Прямо как Славка, подумал я. Он-то у нас точно поперёшный… Следовало срочно уходить от этих заковыристых тем, и я вновь гулко прокашлялся.
– А песню «Алиса» ты знаешь?
– Это у группы «Секрет»? Слышала, конечно.
– И как она тебе?
– Да ничего. – Алиса рассмеялась. – Только это, Антош, однозначно не про меня.
Я растерялся. К такому повороту я был совершенно не готов.
– Но ты ведь это… Тоже вяжешь, как в песне.
– Это, пожалуй, единственное, что совпадает. Но я не только умею вязать – я люблю это делать.

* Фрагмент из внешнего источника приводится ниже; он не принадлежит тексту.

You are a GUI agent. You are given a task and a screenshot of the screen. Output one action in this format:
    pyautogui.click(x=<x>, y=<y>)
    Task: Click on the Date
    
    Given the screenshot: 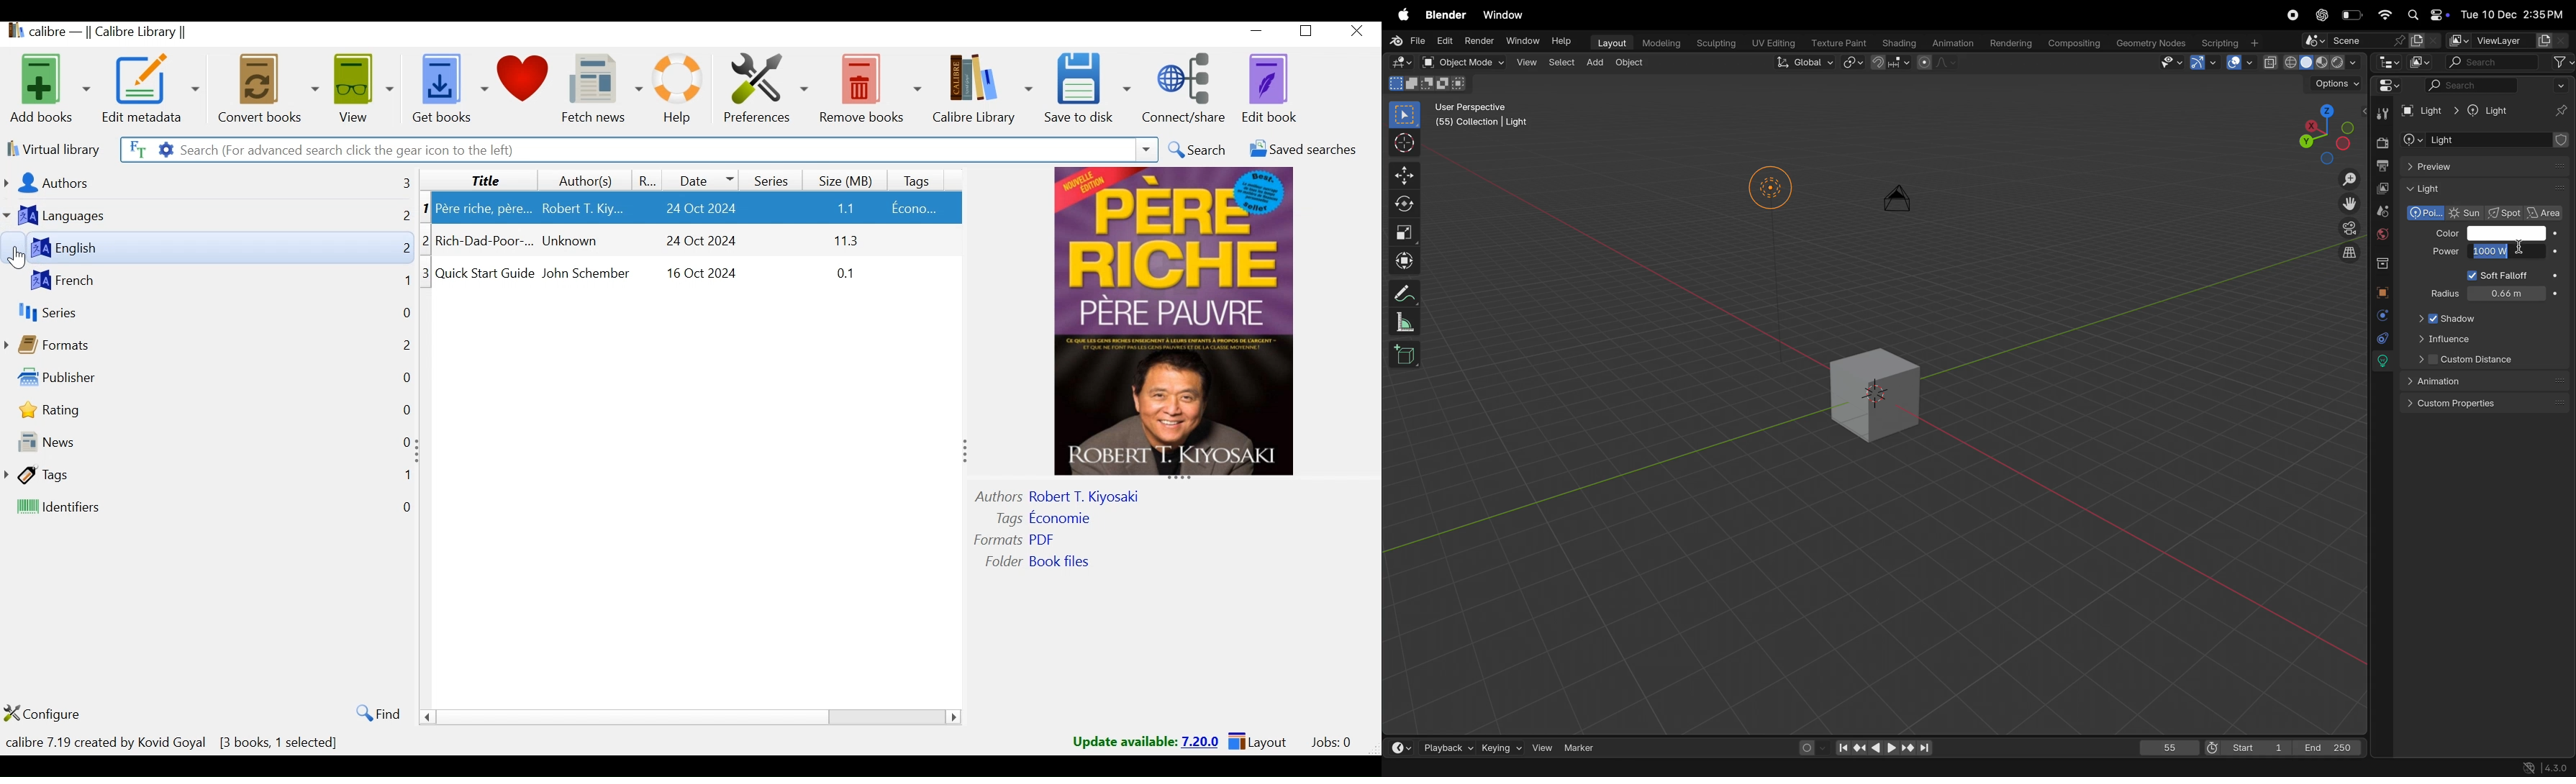 What is the action you would take?
    pyautogui.click(x=702, y=179)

Согласись, есть разница. А вот в альбомах, к сожалению, не рисую. И ириски не ем. Совершенно.
– Зубы бережешь?
– Просто не люблю. Вот огурцы соленые хрумкаю только так. И яблоки с мандаринами обожаю. А конфеты-пирожные… Знаешь, когда слушала эту песню, даже жалела свою тезку. Честно-честно! Ну что они ее патокой всю перемазали! Дома в одиночестве да по колено в конфетах ирисках с вечным вязаньем на коленях – брр!.. Она же плюшкой-ватрушкой станет. Чему тут умиляться? Жалко ее.
– Ну… Она все-таки мечтает.
– Мечты – это здо́рово, но когда их не возделывают, не поливают, они, бедные, усыхают. Вот о прошлом помечтать – это да. Это я тоже люблю.
– Мечтать о прошлом – как это?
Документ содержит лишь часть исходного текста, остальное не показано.